---------- DATA RECORDS
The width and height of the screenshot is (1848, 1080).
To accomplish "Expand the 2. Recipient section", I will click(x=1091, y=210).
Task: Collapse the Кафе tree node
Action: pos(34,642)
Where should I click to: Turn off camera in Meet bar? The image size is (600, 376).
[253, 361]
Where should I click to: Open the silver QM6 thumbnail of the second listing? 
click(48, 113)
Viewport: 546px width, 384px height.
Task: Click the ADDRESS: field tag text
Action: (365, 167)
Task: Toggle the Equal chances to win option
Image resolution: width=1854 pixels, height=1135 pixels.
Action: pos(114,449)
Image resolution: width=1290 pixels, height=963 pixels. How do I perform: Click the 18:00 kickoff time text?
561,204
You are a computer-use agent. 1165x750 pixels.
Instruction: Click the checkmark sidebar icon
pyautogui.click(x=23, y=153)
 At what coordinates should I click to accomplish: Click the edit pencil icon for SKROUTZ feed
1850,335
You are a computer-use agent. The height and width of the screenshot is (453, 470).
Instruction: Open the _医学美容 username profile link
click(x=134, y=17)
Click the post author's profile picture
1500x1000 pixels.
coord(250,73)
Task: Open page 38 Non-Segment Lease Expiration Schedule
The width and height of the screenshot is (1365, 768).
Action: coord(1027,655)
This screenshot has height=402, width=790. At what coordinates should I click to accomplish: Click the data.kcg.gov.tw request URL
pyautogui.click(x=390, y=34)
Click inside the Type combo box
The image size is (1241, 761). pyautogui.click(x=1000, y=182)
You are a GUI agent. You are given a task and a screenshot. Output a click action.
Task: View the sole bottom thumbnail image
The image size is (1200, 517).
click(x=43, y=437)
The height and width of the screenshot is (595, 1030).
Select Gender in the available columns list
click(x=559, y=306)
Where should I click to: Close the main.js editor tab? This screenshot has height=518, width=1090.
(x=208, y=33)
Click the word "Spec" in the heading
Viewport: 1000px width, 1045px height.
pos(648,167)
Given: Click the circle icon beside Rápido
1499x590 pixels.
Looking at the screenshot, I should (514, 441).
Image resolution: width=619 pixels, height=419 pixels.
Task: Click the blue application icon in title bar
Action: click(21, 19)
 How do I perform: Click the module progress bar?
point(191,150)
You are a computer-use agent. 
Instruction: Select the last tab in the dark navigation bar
--------------------
**WHAT THE TASK REQUIRES**
Copy every record above exactly as it stands.

**TASK RESULT**
The width and height of the screenshot is (1848, 1080).
To accomplish "Expand the 2. Recipient section", I will click(x=1091, y=210).
Task: Collapse the Кафе tree node
Action: pos(34,642)
Where should I click to: Turn off camera in Meet bar? The image size is (600, 376).
[253, 361]
Where should I click to: Open the silver QM6 thumbnail of the second listing? 
click(48, 113)
Viewport: 546px width, 384px height.
Task: Click the ADDRESS: field tag text
Action: (365, 167)
Task: Toggle the Equal chances to win option
Image resolution: width=1854 pixels, height=1135 pixels.
Action: pos(114,449)
Image resolution: width=1290 pixels, height=963 pixels. How do I perform: Click the 18:00 kickoff time text?
561,204
You are a computer-use agent. 1165x750 pixels.
Instruction: Click the checkmark sidebar icon
pyautogui.click(x=23, y=153)
 At what coordinates should I click to accomplish: Click the edit pencil icon for SKROUTZ feed
1850,335
You are a computer-use agent. The height and width of the screenshot is (453, 470).
Instruction: Open the _医学美容 username profile link
click(x=134, y=17)
Click the post author's profile picture
1500x1000 pixels.
coord(250,73)
Task: Open page 38 Non-Segment Lease Expiration Schedule
The width and height of the screenshot is (1365, 768).
Action: coord(1027,655)
This screenshot has height=402, width=790. At what coordinates should I click to accomplish: Click the data.kcg.gov.tw request URL
pyautogui.click(x=390, y=34)
Click inside the Type combo box
The image size is (1241, 761). pyautogui.click(x=1000, y=182)
You are a GUI agent. You are given a task and a screenshot. Output a click action.
Task: View the sole bottom thumbnail image
The image size is (1200, 517).
click(x=43, y=437)
The height and width of the screenshot is (595, 1030).
Select Gender in the available columns list
click(x=559, y=306)
Where should I click to: Close the main.js editor tab? This screenshot has height=518, width=1090.
(x=208, y=33)
Click the word "Spec" in the heading
Viewport: 1000px width, 1045px height.
pos(648,167)
Given: Click the circle icon beside Rápido
1499x590 pixels.
Looking at the screenshot, I should (514, 441).
Image resolution: width=619 pixels, height=419 pixels.
Task: Click the blue application icon in title bar
Action: click(21, 19)
 How do I perform: Click the module progress bar?
point(191,150)
You are a computer-use agent. 
Instruction: Select the last tab in the dark navigation bar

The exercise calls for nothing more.